COUNTIF for a large unsorted array and many searches
Download the add-in There are two add-ins in the zip file, the XLAM for 2007 or later and the XLA for 2003 or earlier. The VBA project is *not* protected. To install and load the add-in see Common Installation Instructions.
Ever wanted to count how often each of many numbers (say, 100,000 numbers) occurred in a range of many numbers (say, 100,000)?
Suppose the range to search is A1:A100000 and we want a count of how often each cell in B1:B100000 occurs. The default approach might be to enter in cell C1 the formula =COUNTIF($A:$A,B1) and copy it down to C2:C100000. This would give how often each element in B1:B10000 occurs in column A. And, it will take an awfully long time to calculate – it took about 215 seconds on a multi-threaded 4 processor i7 CPU with Excel using all 8 processors full out.
By contrast the ArrCountIf array function below takes about 2 seconds and that too because of a limitation in the Excel VBA interface. I borrowed the work of others, though both the sort function and the search function are easily written from scratch or found on other sites on the web.

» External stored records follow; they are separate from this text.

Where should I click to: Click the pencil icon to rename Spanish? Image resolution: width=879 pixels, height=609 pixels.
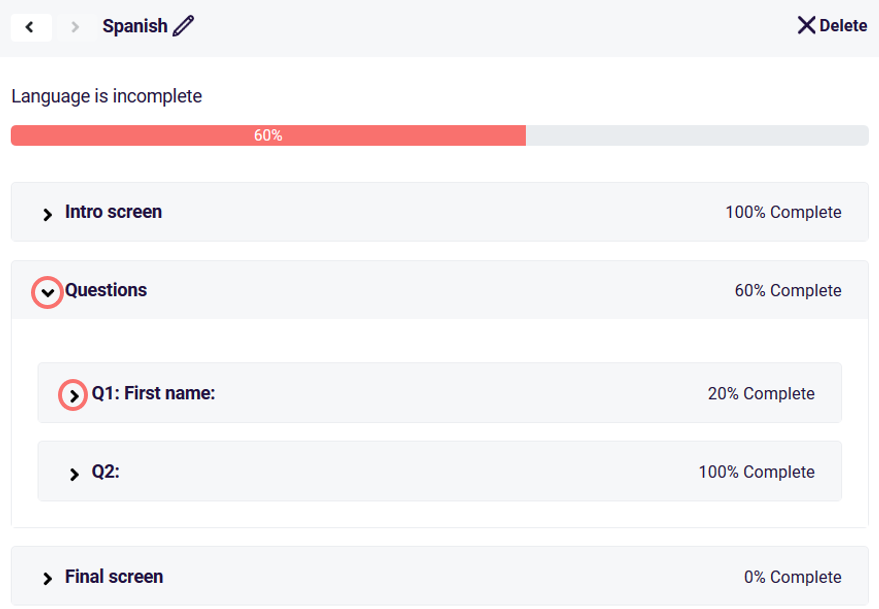coord(184,26)
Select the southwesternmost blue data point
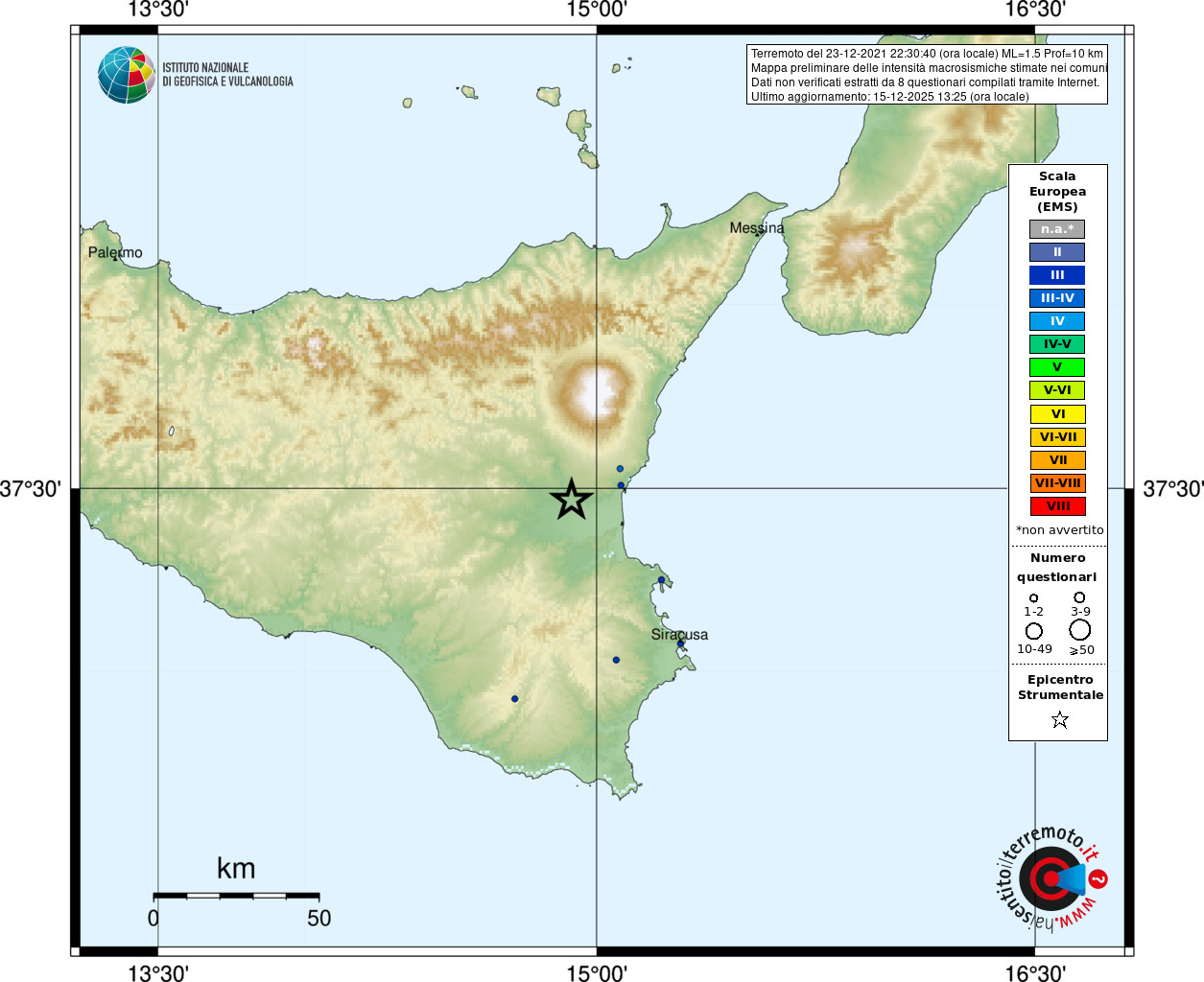The height and width of the screenshot is (982, 1204). click(514, 698)
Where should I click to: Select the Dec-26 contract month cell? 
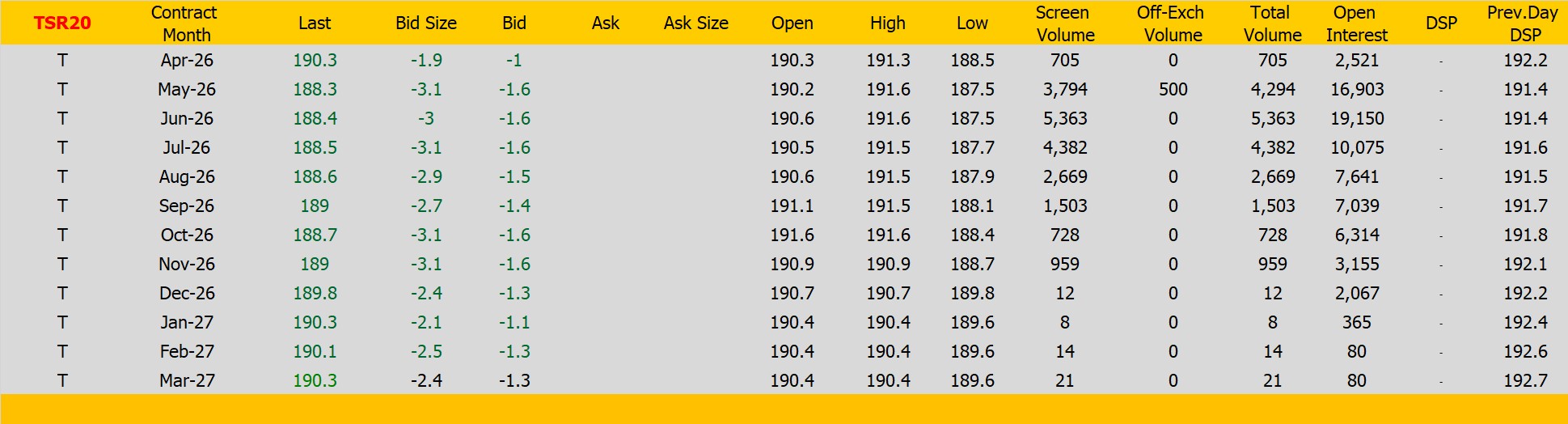pyautogui.click(x=187, y=294)
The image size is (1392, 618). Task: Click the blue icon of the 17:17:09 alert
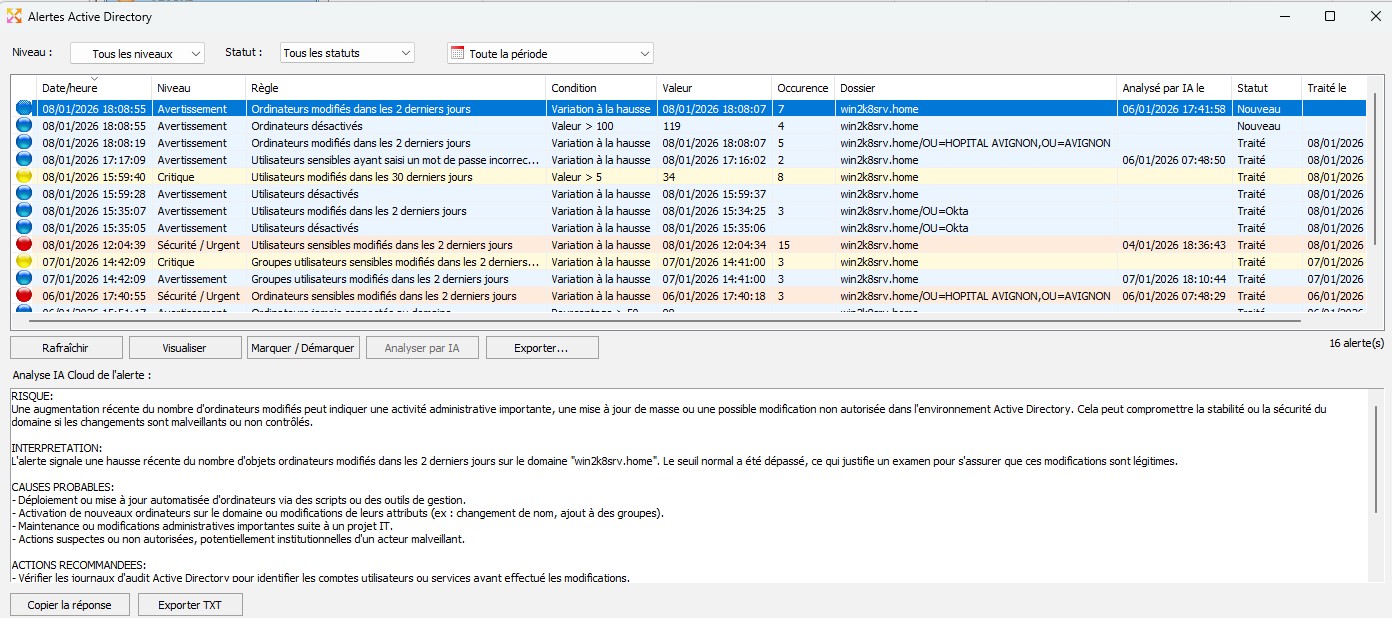pyautogui.click(x=24, y=160)
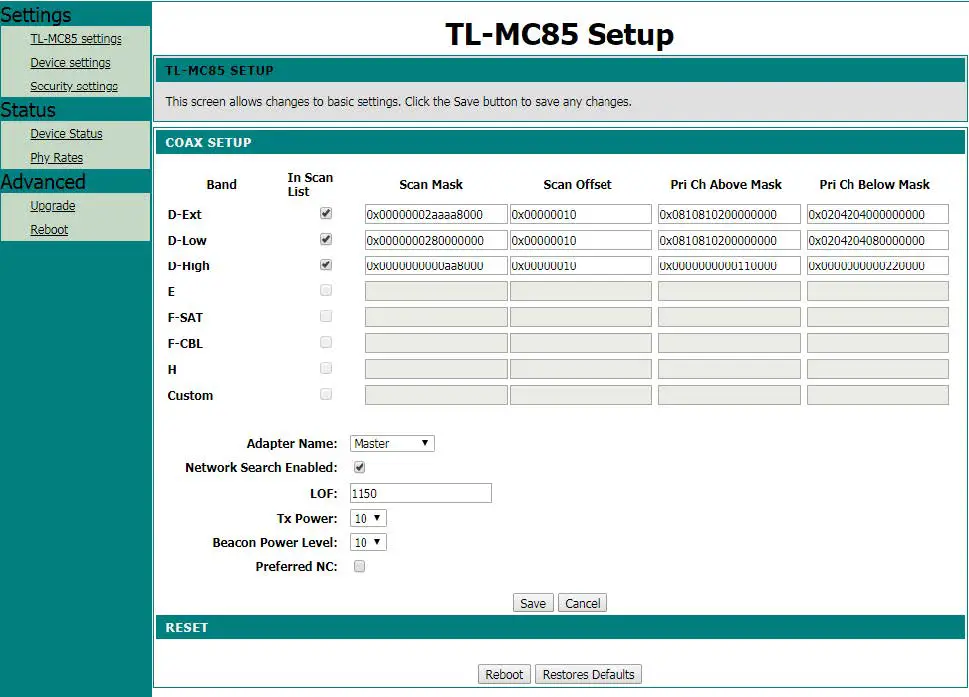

There are a lot of building blocks that were needed to make this work. In addition to the quick sort and the binary search routines, I also wrote a Transpose routine that both mimics Excel’s TRANSPOSE function and removes the 65,536 row limitation of the native function. Finally, I added a few array support routines, one to calculate the number of dimensions of an array, and another the length of a given dimension of an array.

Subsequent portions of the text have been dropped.